|The obvious next step would be to combine general relativity—the theory of the very large—with quantum theory—the theory of the very small. In particular, I wondered, can one have atoms in which the nucleus is a tiny primordial black hole."|
Don't have time to learn quantum mechanics? Read this instead. It's short. Accessible. Still deep. Stephen Hawking talks about the beginning and end of the universe, life, artificial intelligence, time travel, space colonization, and more. A-
This is Stephen Hawking's last book, one he worked on the last year of his life. This is a popular science book, very accessible to anyone with a high school understanding of science. No equations. No specialized vocabulary. It's arranged in chapters, each devoted to a very big question. Hawking provides answers to the questions that science has figured out. He admits ignorance to the questions science hasn't figured out (yet). He speculates on how he thinks things will turn out.
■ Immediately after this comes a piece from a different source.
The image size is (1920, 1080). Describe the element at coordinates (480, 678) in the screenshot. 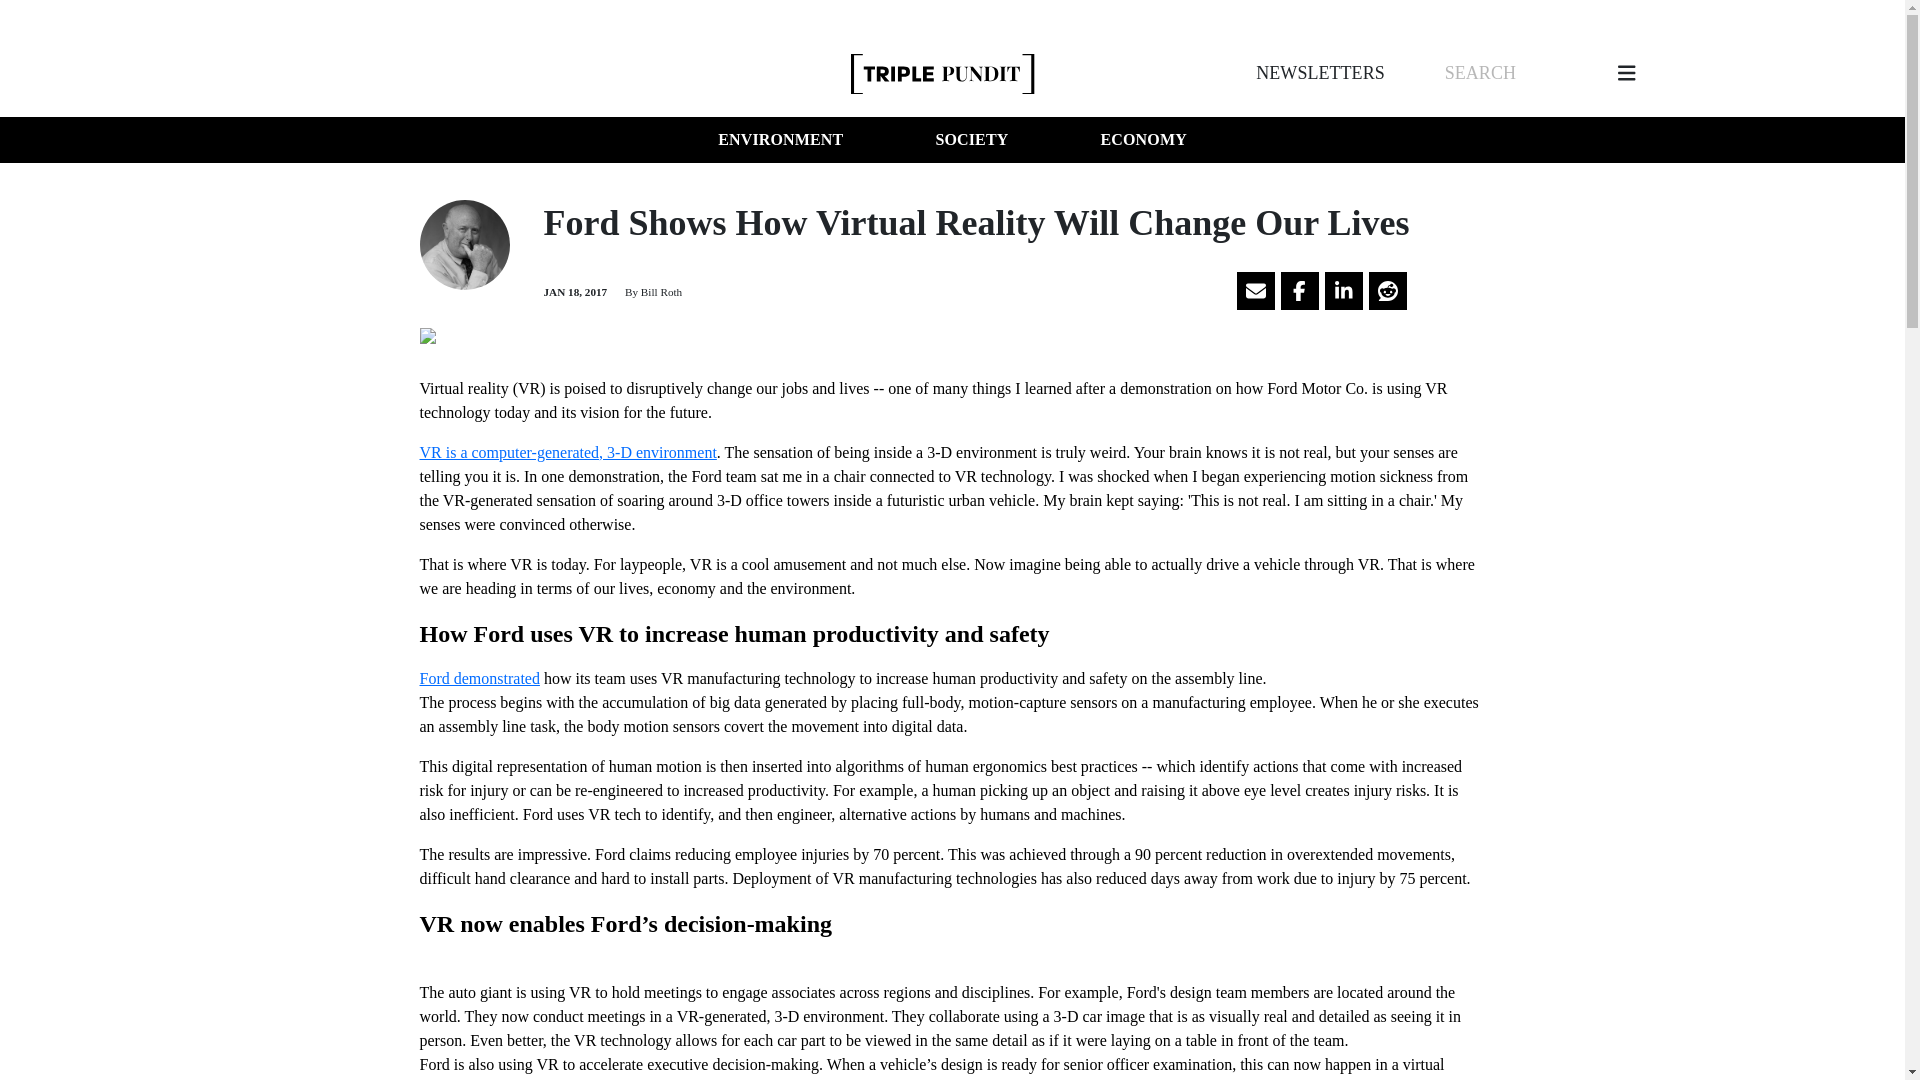

I see `Ford demonstrated` at that location.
He praises Einstein for his imaginative thought experiments. He proves he shares that gift in that excerpt above in which he imagines a tiny black hole in the nucleus of an atom. Some of Stephen Hawking's greatest scientific contributions started by imagining how black holes behave.
I've long known that asking what came *before* the Big Bang was like asking what is *south* of the South Pole. It's a nonsensical question. You can't have a *before* without having time. And time, and space itself, came into existence with the Big Bang. But Hawking extends the concept into our universe today. "Inside the black hole time itself doesn't exist. And that's exactly what happened at the start of the universe."
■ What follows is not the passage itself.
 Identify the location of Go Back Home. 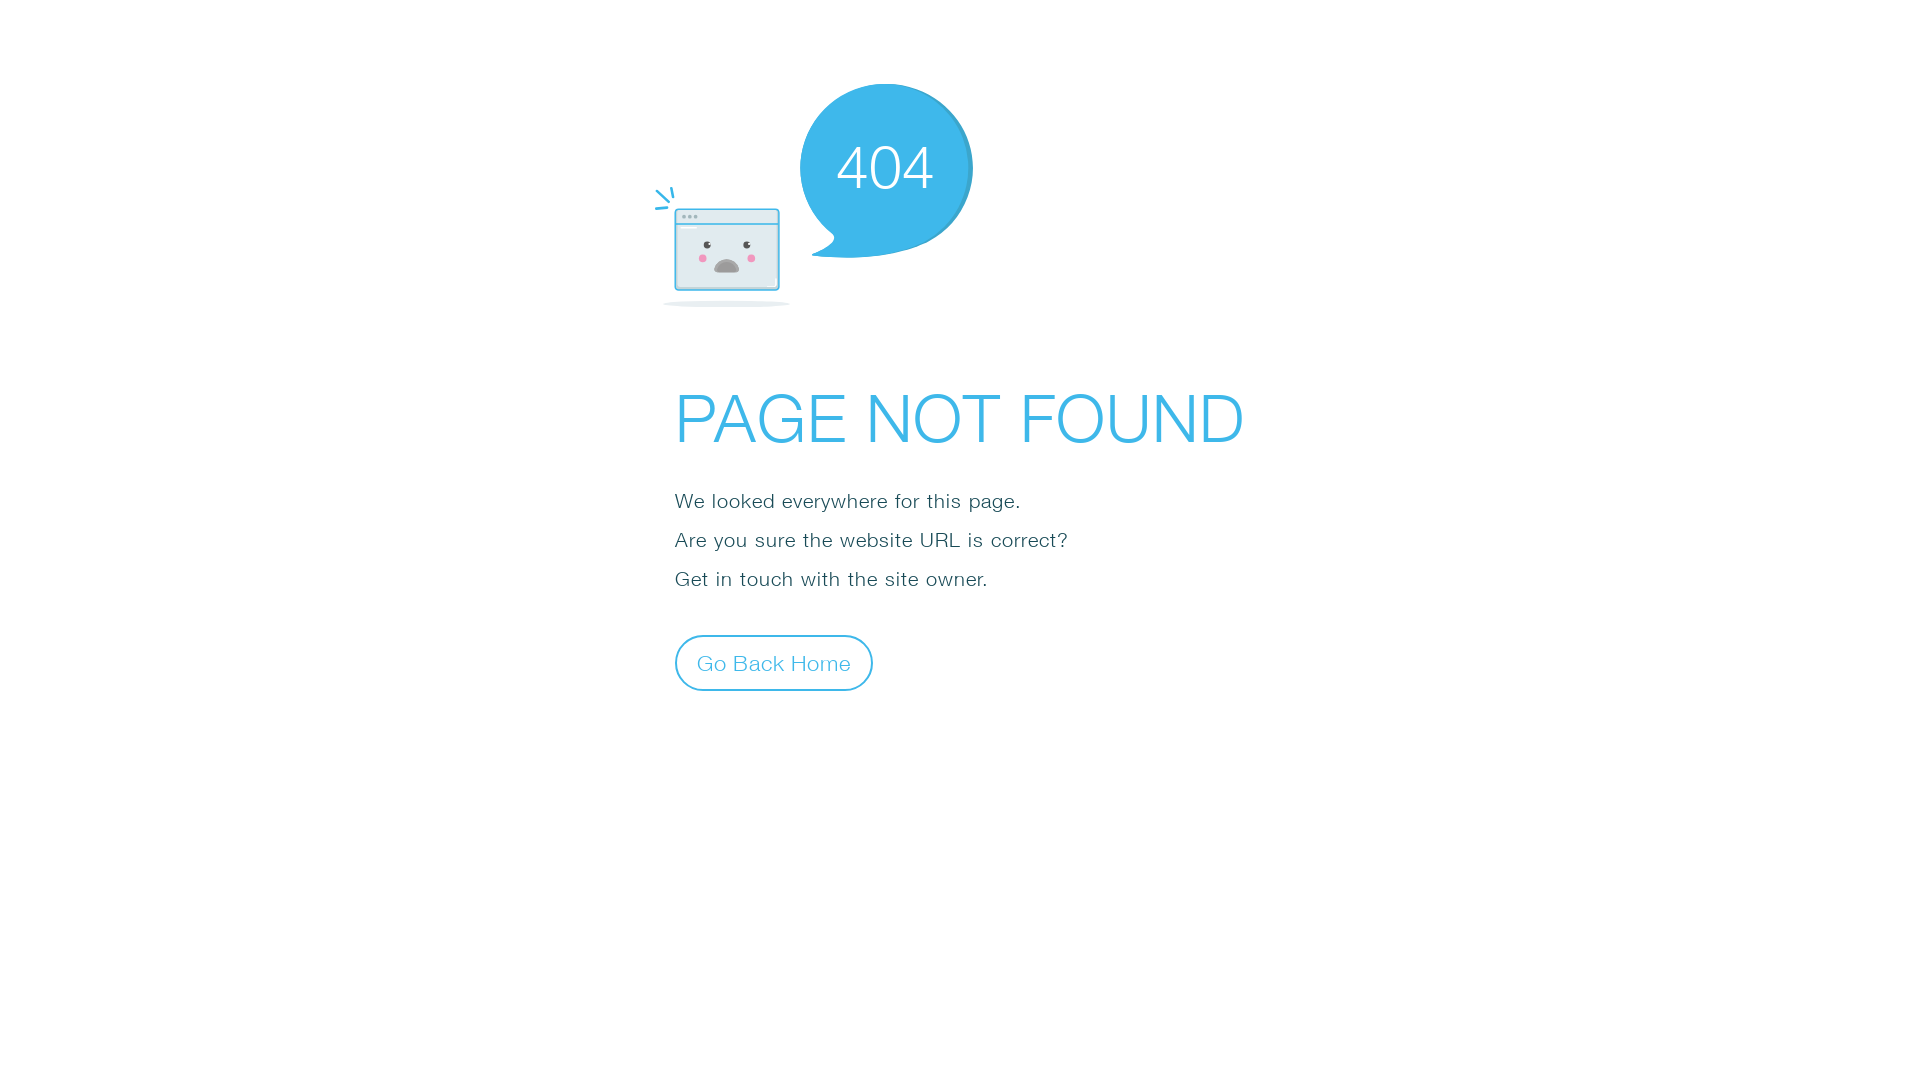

People still can't let go of the feeling that the universe (without a Creator) had to come from something. Hawking denies this premise. He insists, "The universe is the ultimate free lunch." And it's still going on today, in quantum fluctuations that create matter-antimatter pairs to in the so-called vacuum of space, which we now understand is not so empty after all. Something from nothing. When those matter and antimatter particles subsequently collide, they annihilate each other, leaving nothing behind.
Hawking applies the same principle to the Big Bang. "When the Big Bang produced a massive amount of positive energy, it simultaneously produced the same amount of negative energy. In this way, the positive and the negative add up to zero, always...the universe itself, in all its mind-boggling vastness and complexity, could simply have popped into existence without violating the known laws of nature."
Hawking admits what we still don't know have it all explained. "In order to understand the origin of the universe, one therefore has to incorporate the Uncertainty Principle into Einstein’s general theory of relativity. This has been the great challenge in theoretical physics for at least the last thirty years. We haven't solved it yet, but we have made a lot of progress."
Hawking doesn't confine himself to just physics. He also looks at evolution and contrasts its slow pace with the accelerating pace of technological evolution. He speculates on how long it will be before artificial intelligence exceeds human intelligence and what will happen then. Will humans survive our own invention? Hawking lays out some possibilities, most of them scary.
"World militaries are considering starting an arms race in autonomous weapon systems that can choose and eliminate their own targets." Remember stock market crashes caused by out-of-control autonomous trading programs? Stock exchanges have had to insert circuit breakers to stop the trading programs. What happens when autonomous weapons systems escalate too quickly for humans to control? Imagine what the equivalent of a stock market crash is in this instance. And eventually it won't just be world militaries. Is it more likely that the American love of guns would lead to an end of gun violence or an out-of-control escalation when AI starts making it down to weapons you can buy in your neighborhood gun store?
Hawking is known as an optimist, but he admits, "The Earth is under threat from so many areas that it is difficult for me to be positive. The threats are too big and too numerous." Perhaps his optimism lies in a recognition that the survival of the human species depends in the end on escaping Earth. He explores our options in the way of candidate Earth-like planets surrounding nearby stars and candidate technologies to reach those stars in reasonable amounts of time. He describes a proof-of-concept project to use miniaturised spacecraft, light propulsion and phase-locked lasers to accelerate a tiny spacecraft to 20% of the speed of light, allowing it to reach Alpha Centauri in as little as 20 years, instead of the tens of thousands of years it would take a spacecraft using conventional propulsion systems. Before Hawking's optimism infects you, note that he admits this tiny proof-of-concept spacecraft won't have brakes.
He closes the book with questions that don't have answers (yet). "The huge questions of existence still remain unanswered—how did life begin on Earth? What is consciousness? Is there anyone out there or are we alone in the universe? These are questions for the next generation to work on." Hawking's thoughts on what the answers might look like are worth reading. All of Hawking's brief answers to the big questions are worth reading.
"Brief Answers to the Big Questions" is available in hardcover and eBook formats from the Richardson Public Library.